Are you like the millions of other Americans who enjoy watching an entire TV series in one sitting via Netflix? How about a little reading break?

Most Watched Movie

A couple of years ago, movie star Adam Sandler signed a huge contract that made Netflix his exclusive home — meaning his popular movies would hit the service first and skip theaters entirely. The first was released in 2016, a comic western called The Ridiculous Six. Within just a month of its release, it became the most-watched movie on Netflix…of all time. It wasn’t just in the U.S., either — the company says The Ridiculous Six was its most popular movie everywhere in the world where it operates.

Netflix knows what you’re watching…

Netflix knows what you’re watching, and they’re worried about you. Netflix reported that a single person in England watched Jerry Seinfeld’s animated feature Bee Movie 357 times in 2017. Another person watched the Netflix-produced holiday film A Christmas Prince every day for 18 days. Yet another watched Pirates of the Caribbean: The Curse of the Black Pearl 365 days in a row.

By the Numbers

As far as quantity over quality goes, Netflix users just plain watch a lot of Netflix. In 2017, TV and film fans watched about 140 million total hours of content a day. But that’s just the average. The overall busiest day on Netflix: New Year’s Day. Not counting binge-watched TV series, the average Netflix viewer watches about 60 movies a year.

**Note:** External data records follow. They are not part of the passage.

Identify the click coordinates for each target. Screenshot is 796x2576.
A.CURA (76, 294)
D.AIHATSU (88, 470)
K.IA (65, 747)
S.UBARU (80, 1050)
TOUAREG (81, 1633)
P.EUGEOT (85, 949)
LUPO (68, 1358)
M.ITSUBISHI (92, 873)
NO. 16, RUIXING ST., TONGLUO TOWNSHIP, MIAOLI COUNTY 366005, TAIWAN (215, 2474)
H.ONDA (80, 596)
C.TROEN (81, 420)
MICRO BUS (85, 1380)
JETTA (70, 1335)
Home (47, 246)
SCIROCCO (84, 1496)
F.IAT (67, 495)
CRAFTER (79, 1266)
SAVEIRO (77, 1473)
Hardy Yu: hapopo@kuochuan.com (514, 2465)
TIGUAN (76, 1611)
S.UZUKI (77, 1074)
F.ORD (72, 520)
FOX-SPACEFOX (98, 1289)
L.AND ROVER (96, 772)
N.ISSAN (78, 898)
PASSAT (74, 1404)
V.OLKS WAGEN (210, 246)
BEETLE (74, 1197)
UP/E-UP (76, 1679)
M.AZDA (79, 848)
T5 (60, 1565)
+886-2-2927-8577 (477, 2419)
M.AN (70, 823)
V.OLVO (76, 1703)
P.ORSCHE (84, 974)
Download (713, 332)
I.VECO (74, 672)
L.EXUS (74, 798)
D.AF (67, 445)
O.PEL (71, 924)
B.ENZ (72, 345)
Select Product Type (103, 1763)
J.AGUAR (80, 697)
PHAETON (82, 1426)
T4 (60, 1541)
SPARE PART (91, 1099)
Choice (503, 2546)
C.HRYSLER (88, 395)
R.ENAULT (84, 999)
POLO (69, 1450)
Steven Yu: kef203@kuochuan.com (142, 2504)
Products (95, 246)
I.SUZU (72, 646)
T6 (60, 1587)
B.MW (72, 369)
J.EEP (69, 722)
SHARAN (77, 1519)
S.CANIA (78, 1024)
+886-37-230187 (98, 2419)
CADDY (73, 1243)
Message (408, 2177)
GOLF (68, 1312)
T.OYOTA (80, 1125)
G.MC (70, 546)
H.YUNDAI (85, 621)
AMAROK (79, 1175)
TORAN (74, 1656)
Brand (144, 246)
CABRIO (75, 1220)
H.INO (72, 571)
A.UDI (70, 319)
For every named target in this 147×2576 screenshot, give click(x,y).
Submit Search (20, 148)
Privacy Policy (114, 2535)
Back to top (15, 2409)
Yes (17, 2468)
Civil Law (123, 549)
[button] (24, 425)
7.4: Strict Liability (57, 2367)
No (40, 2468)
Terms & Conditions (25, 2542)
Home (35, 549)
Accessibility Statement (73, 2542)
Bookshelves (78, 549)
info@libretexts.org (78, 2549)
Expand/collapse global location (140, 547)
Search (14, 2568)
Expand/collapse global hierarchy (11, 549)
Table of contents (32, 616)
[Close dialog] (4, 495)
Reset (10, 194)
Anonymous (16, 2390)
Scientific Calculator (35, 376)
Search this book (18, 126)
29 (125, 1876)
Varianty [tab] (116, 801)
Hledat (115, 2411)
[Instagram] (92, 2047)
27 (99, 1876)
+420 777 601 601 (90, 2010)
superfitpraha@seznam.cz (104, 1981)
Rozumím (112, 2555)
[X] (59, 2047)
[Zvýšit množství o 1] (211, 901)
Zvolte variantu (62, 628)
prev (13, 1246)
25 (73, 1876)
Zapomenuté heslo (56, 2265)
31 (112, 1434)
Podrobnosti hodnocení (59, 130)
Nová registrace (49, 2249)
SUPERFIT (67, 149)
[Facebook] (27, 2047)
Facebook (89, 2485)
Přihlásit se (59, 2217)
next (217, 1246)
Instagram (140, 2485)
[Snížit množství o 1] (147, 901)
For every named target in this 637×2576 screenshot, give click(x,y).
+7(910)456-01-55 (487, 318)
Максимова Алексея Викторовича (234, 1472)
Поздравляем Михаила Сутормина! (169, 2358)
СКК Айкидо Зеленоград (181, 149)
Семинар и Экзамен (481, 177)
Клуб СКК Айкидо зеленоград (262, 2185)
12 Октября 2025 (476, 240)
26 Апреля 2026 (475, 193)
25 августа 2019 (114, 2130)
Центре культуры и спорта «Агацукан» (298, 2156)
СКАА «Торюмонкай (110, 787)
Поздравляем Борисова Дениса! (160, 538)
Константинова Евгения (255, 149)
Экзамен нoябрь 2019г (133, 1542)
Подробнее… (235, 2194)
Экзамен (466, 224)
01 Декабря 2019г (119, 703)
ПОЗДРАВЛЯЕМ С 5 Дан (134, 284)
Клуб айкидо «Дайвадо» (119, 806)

Most and Least Rapidly Binge-Watched

Netflix shows most rapidly binge-watched: American Vandal, 3%, and 13 Reasons Why. Netflix shows that people took days, weeks, or even months to finish: The Crown, Big Mouth, and Neo Yokio.

Cut the Cord

 Countless families have used Netflix to “cut the cord” and give up cable TV in favor of streaming services. Many of them, such as Netflix get their revenue from subscription fees instead of advertising, meaning there are no commercials. According to a study by an organization called Exstreamist, parents who opt for commercial-free services spare each child an annual average of 150 hours of commercials.